Они долго-долго глядели друг другу в глаза. И вдруг Рамсес почувствовал, как у него защемило сердце и растаяла в нем какая-то частица любви к Каме: не страсть — страсть осталась, — а уважение, доверие.
«Удивительные эти финикиянки, — подумал наследник, — их можно любить, но верить им нельзя».
Усталость овладела им, и он простился с Камой. Он поглядел вокруг, словно ему трудно было расстаться с этой комнатой, и, уходя, подумал:
«А все-таки ты будешь моей, и финикийские боги не убьют тебя, если им дороги их храмы и жрецы».
Не успел Рамсес покинуть дом Камы, как к ней вбежал молодой грек, поразительно на него похожий. Лицо его было искажено яростью.
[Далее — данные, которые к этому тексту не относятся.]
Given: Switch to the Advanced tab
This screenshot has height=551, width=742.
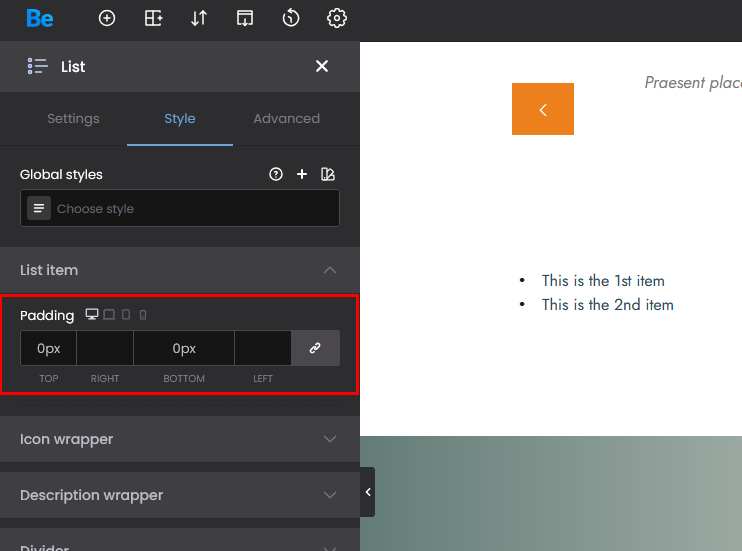Looking at the screenshot, I should (x=286, y=118).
— Ликон?.. — в испуге вскрикнула Кама. — Зачем ты здесь?
— Подлая гадина! — закричал грек. — Не прошло и месяца, как ты клялась, что любишь меня и убежишь со мною в Грецию, и уже бросаешься на шею другому любовнику. Уж; не повержены ли боги или нас оставила их справедливость?..
— Сумасшедший ревнивец! Ты еще убьешь меня…
— Конечно, убью тебя, а не твою каменную богиню. Задушу вот этими руками, если станешь любовницей.
— Чьей?
— Как будто я знаю. Наверное, обоих: того старика, ассирийца, и царевича; я разобью его каменный лоб, если он будет здесь шататься. Царевич! Все египетские девушки к его услугам, а ему понадобилась жрица. Жрица для жрецов, а не для чужих…
Но Кама уже пришла в себя.
— А разве ты не чужой? — спросила она надменно.
— Змея! — снова вспыхнул грек. — Я не чужой, потому что служу вашим богам. И сколько раз мое сходство с египетским наследником помогало вам обманывать азиатов и уверять их, что он исповедует вашу веру!
— Тише, тише! — шептала жрица, рукой зажимая ему рот.
Очевидно, это прикосновение было очень приятным, так как грек успокоился.
— Слушай, Кама, на днях в Себеннитскую бухту войдет греческий корабль под управлением моего брата. Постарайся, чтобы верховный жрец отправил тебя в Бутто. Оттуда мы убежим на север, в Грецию, в пустынное место, где еще не ступала нога финикиянина.
— Они доберутся и до него, если я скроюсь туда, — сказала Кама.
— Пусть хоть один волос упадет с твоей головы, — прошипел в бешенстве грек, — и я клянусь, что Дагон… что все здешние финикияне отдадут за него свои головы или издохнут в каменоломнях! Тогда узнают, на что способен грек!
— А я говорю тебе, — ответила жрица, — что пока я не накоплю двадцати талантов, я не двинусь отсюда. А у меня всего восемь.
— Где же ты возьмешь остальные?
— Мне дадут Саргон и наместник.
— Если Саргон, — согласен, но от наследника я не желаю!
— Какой ты глупый. Разве ты не понимаешь, почему этот молокосос мне немного нравится? Он напоминает тебя…
Это замечание совсем успокоило грека.
— Ну, ну, — ворчал он, — я понимаю, что когда перед женщиной выбор: наследник престола или такой певец, как я, то мне нечего бояться. Но я ревнив и горяч и потому прошу тебя держать своего царевича подальше.
И поцеловав Каму, юноша выбежал из павильона и скрылся в темном саду.
— Жалкий шут, — прошептала жрица, погрозив ему вслед, — ты можешь быть только рабом, услаждающим мой слух песнями.